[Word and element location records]
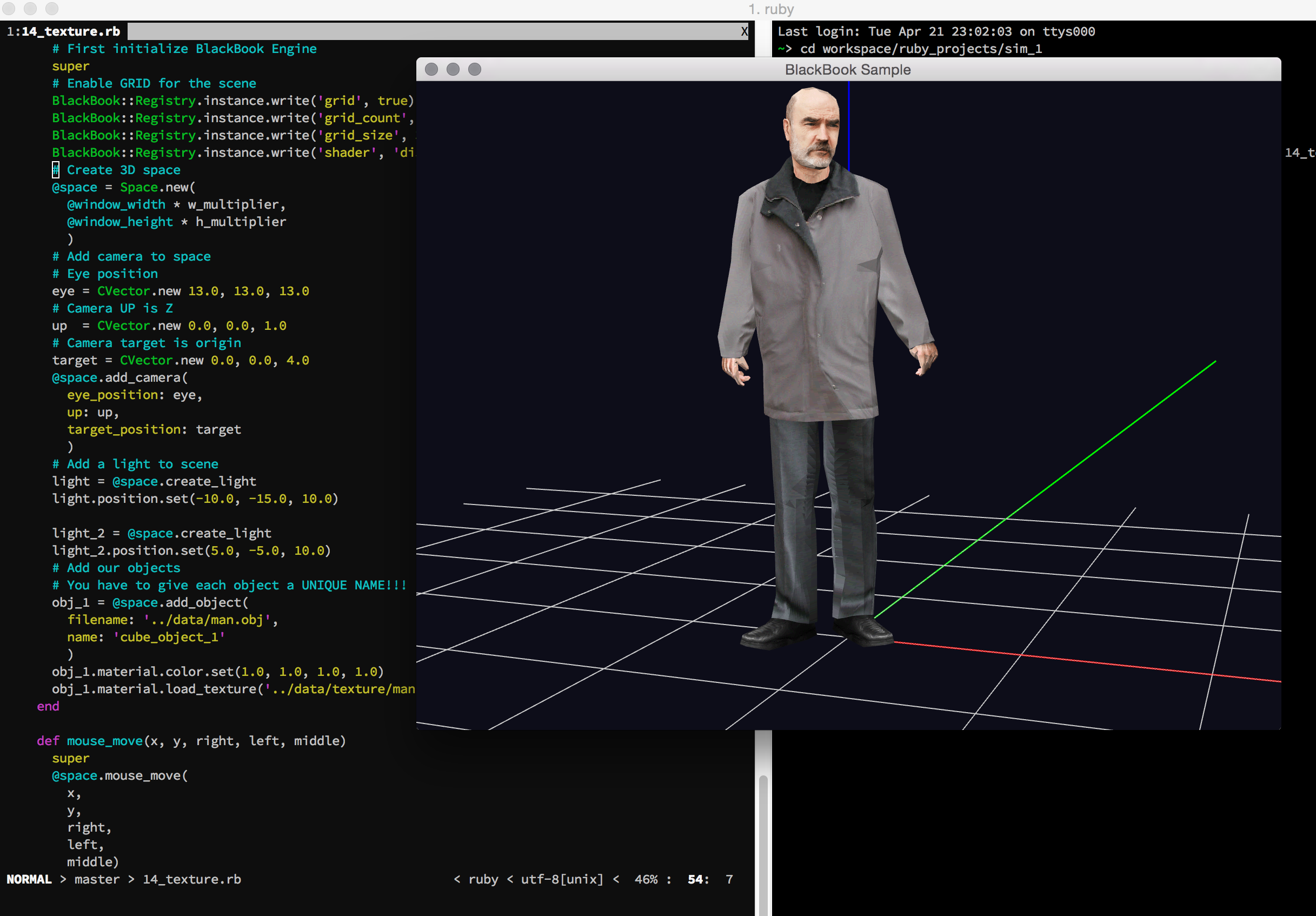Screen dimensions: 1316x916
Task: Click the NORMAL mode indicator in statusline
Action: 29,879
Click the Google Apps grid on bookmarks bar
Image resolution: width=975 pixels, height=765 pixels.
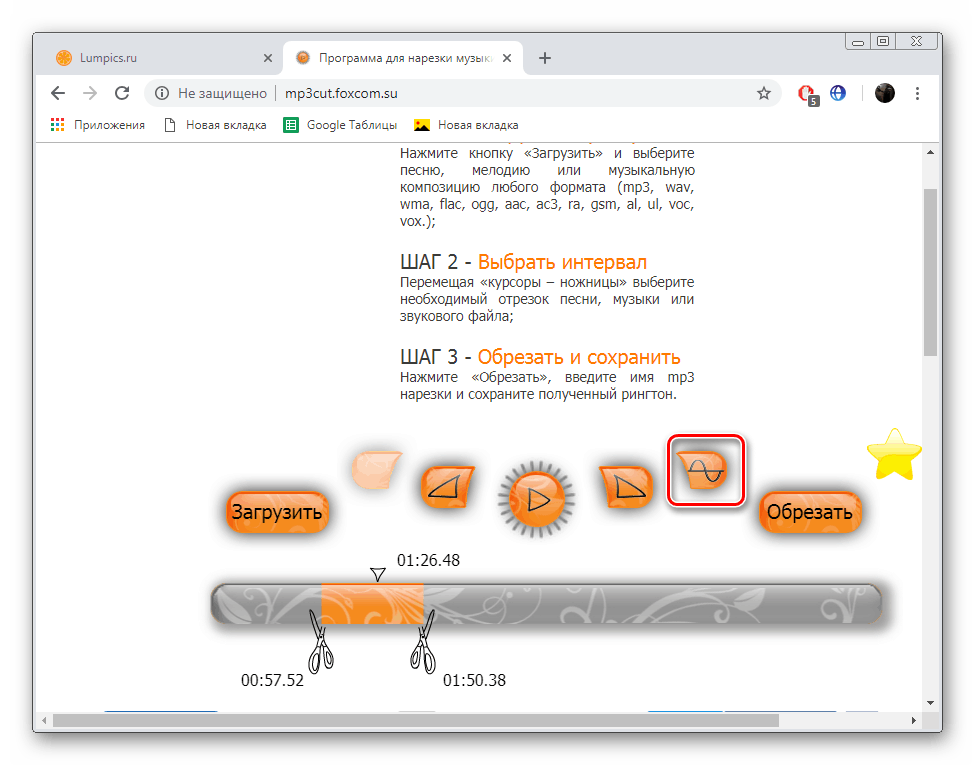(x=56, y=124)
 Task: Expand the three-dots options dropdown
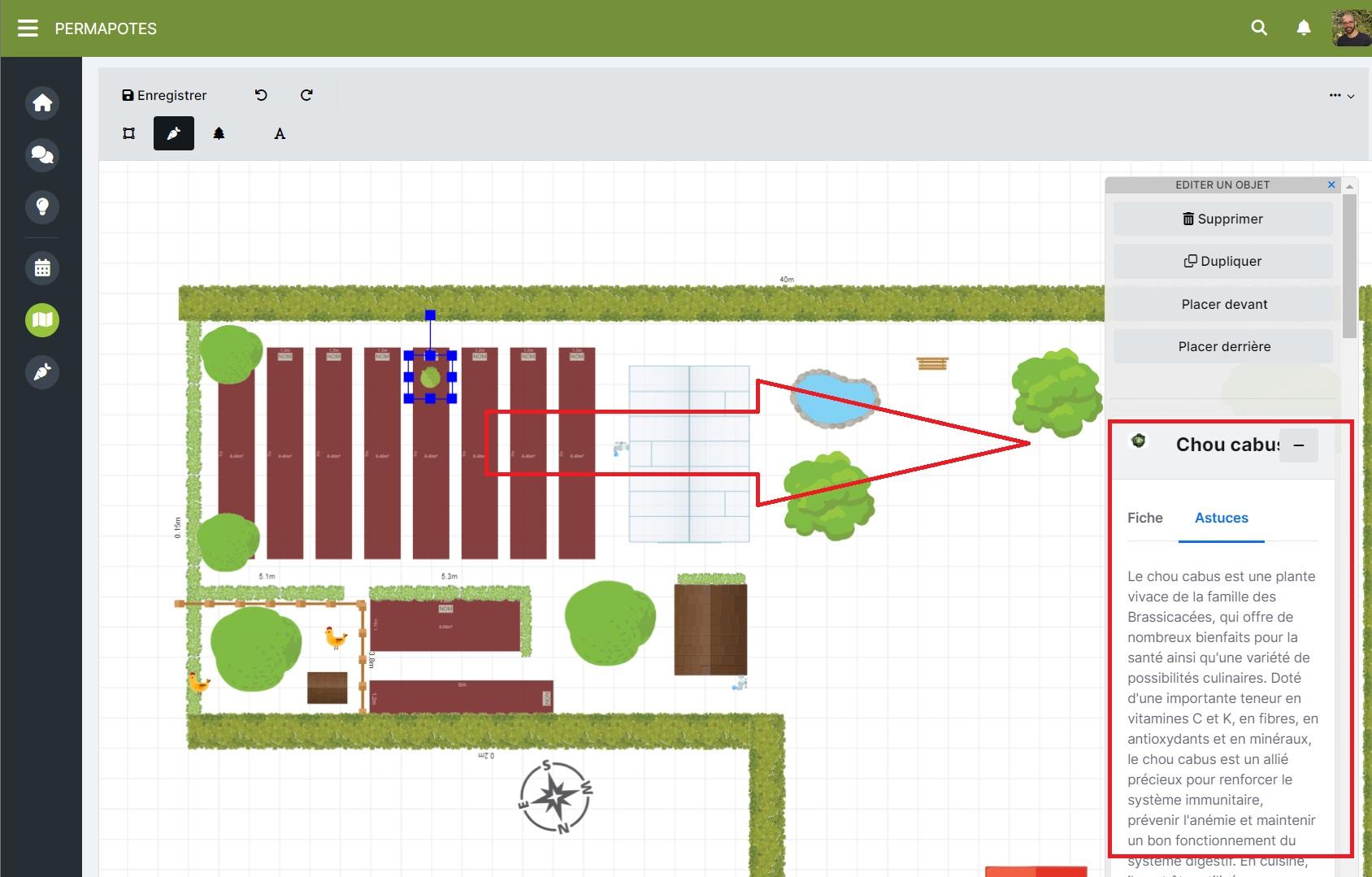click(x=1341, y=96)
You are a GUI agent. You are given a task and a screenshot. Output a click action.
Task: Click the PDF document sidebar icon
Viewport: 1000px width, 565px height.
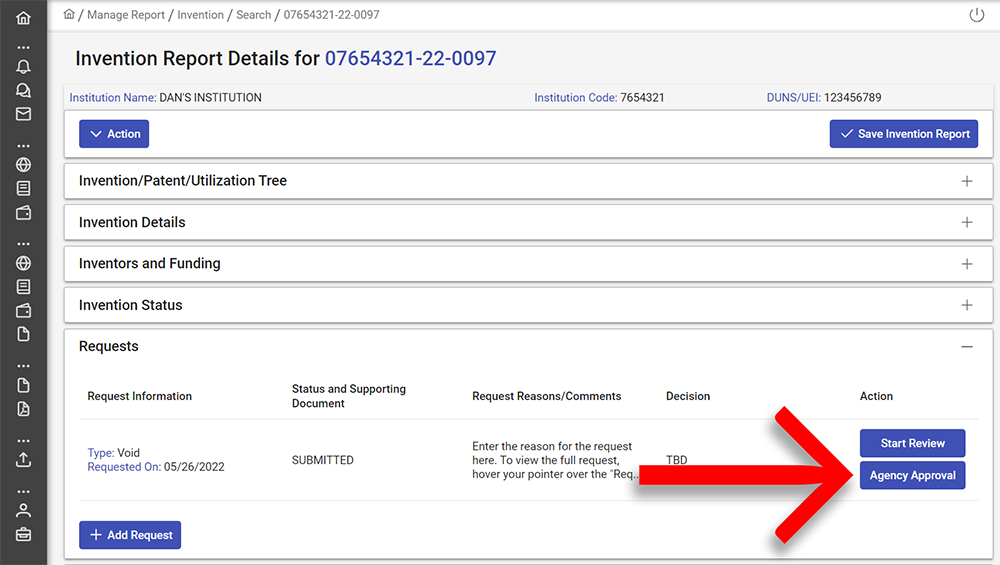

**WHAT IS REQUIRED:** From the entries above, copy each line that contains the string "height". Case must match.

**RESPONSE TO THIS TASK:**
Image resolution: width=975 pixels, height=765 pixels.
Viewport: 1000px width, 565px height.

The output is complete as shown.